■ **INFORMATION SHOWN**:
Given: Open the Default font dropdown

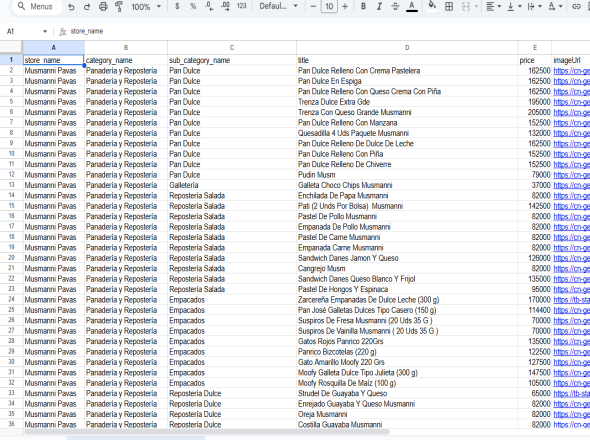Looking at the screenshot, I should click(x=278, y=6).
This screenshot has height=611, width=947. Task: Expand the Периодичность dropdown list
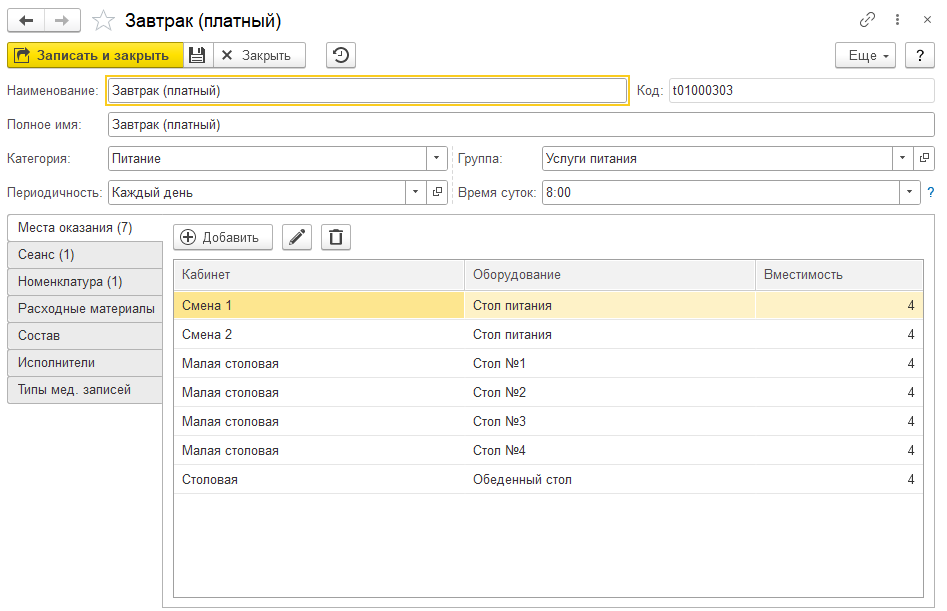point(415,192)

==

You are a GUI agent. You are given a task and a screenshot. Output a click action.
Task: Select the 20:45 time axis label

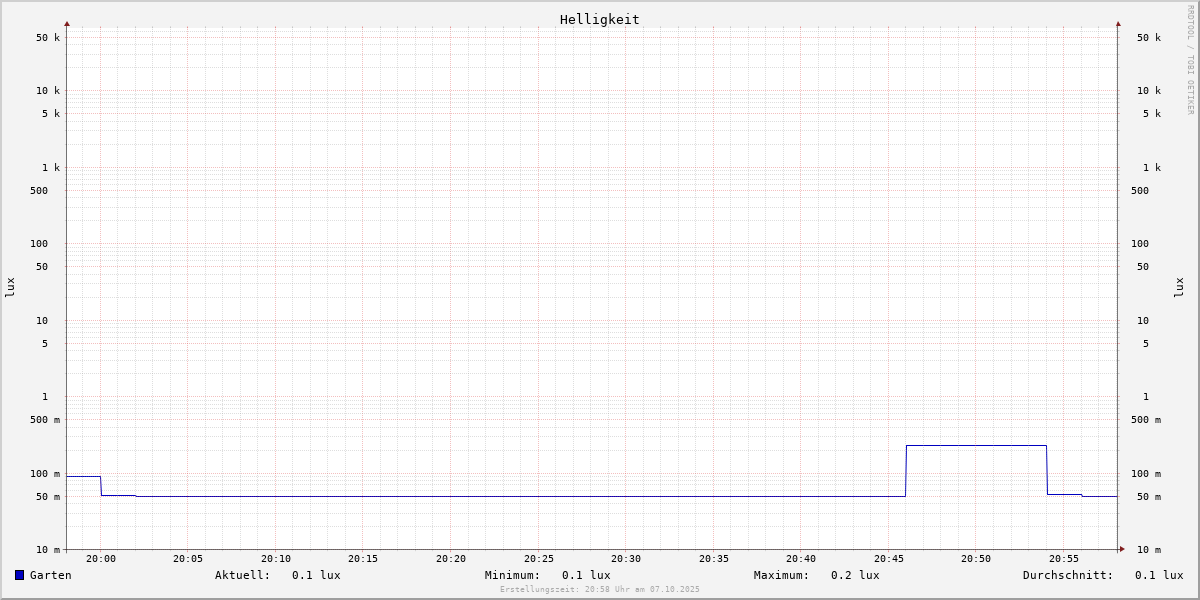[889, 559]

■ **INSTRUCTION**:
Copy out in full each line of the items above that contains the string "dropdown". Case counts.

■ **RESULT OF THE TASK**:
Given: Open the Default font dropdown
This screenshot has height=611, width=947. Task: Expand the Периодичность dropdown list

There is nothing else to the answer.